Nel deposito di sostanze chimiche dell’area industriale di Tianjin, deposito da cui ha avuto origine il disastro che ha funestato la giornata del 13 agosto, erano stoccate ben settecento tonnellate di cianuro di sodio, una quantità, cioè, addirittura settanta volte superiore a quella che avrebbe dovuto e potuto contenere.
A rivelarlo è stato Shi Luze, il comandante militare della municipalità di Tianjin, la quarta più grande di tutta la Cina. Il cianuro killer, ha spiegato Shi, è stato individuato in due punti diversi dell’area occupata dal deposito prima della catastrofe (ora diventata una gigantesca fossa di cenere, sopra cui spirano gli ululati di fantasmi tossici).
E mentre il numero dei morti per la terribile deflagrazione è ormai salito a 112 (i dispersi sono invece giunti a quota 95), per neutralizzare gli effetti del cianuro residuo, che a contatto con l’acqua diventa l’accendino di Minosse (e che infatti continua a causare piccole esplosioni), si sta impiegando in modo massiccio il perossido di idrogeno. La sua azione (salvifica) è quella di trasformare per ossidazione il cianuro in cianato, che ha una tossicità meno elevata.
La Cina non è nuova a fattacci di notevole impatto ambientale come quello di Tianjin, specie negli ultimi anni: nel 2013 un’esplosione, che si verificò in una miniera di carbone nella provincia di Guizhou e fu dovuta ad una fuga di gas, provocò un’ecatombe: perirono 1049 lavoratori.

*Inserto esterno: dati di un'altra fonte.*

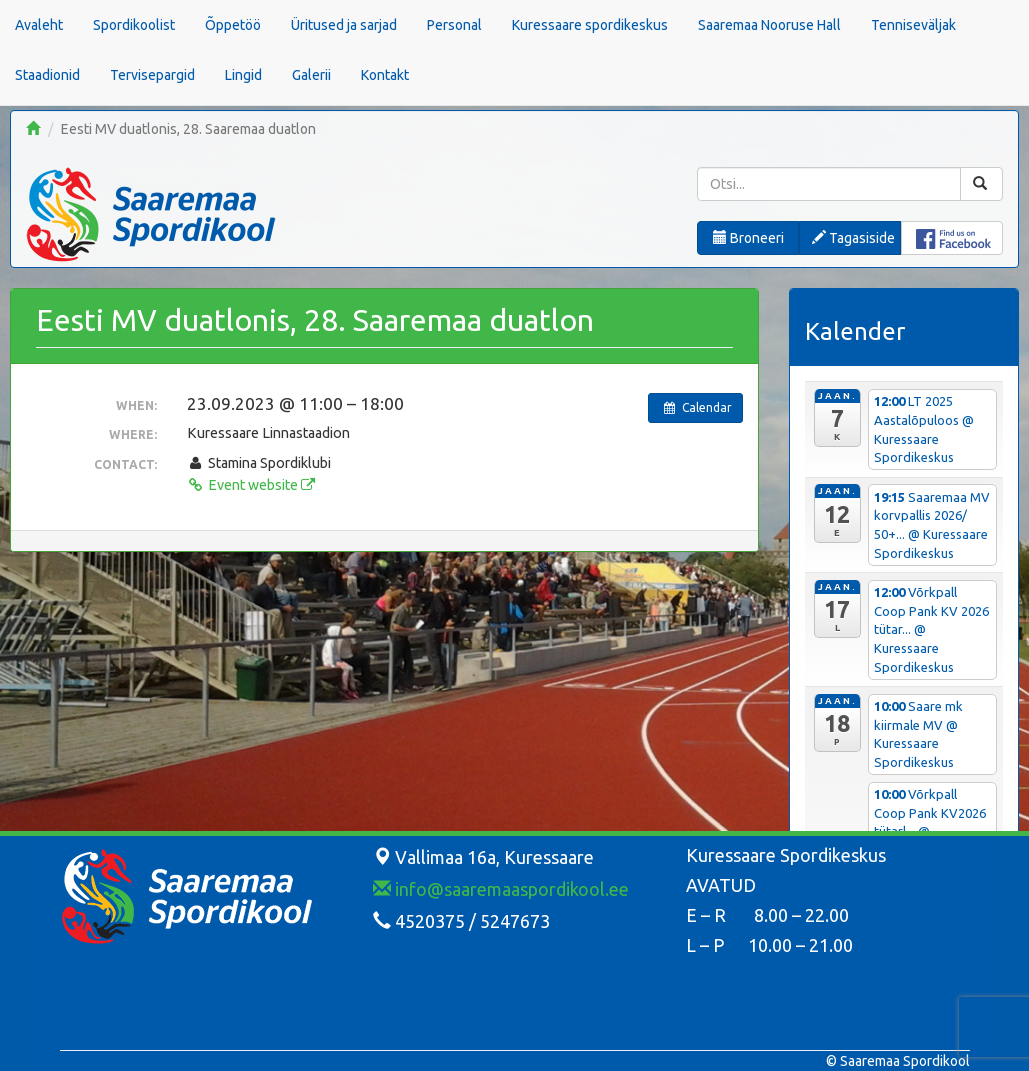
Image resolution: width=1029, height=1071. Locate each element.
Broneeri (748, 238)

Il 13 luglio del corrente anno una fabbrica di fuochi d’artificio esplose nella provincia di Hebei: quindici morti e decine di feriti. Il 2 agosto, poi, cioè praticamente l’altro ieri, altra esplosione, questa volta in una fabbrica di ruote per auto non lontano da Shanghai. Settantuno operai persero la vita. La causa, stando alle fonti, l’eccessiva concentrazione di polveri di alluminio all’interno dello stabilimento..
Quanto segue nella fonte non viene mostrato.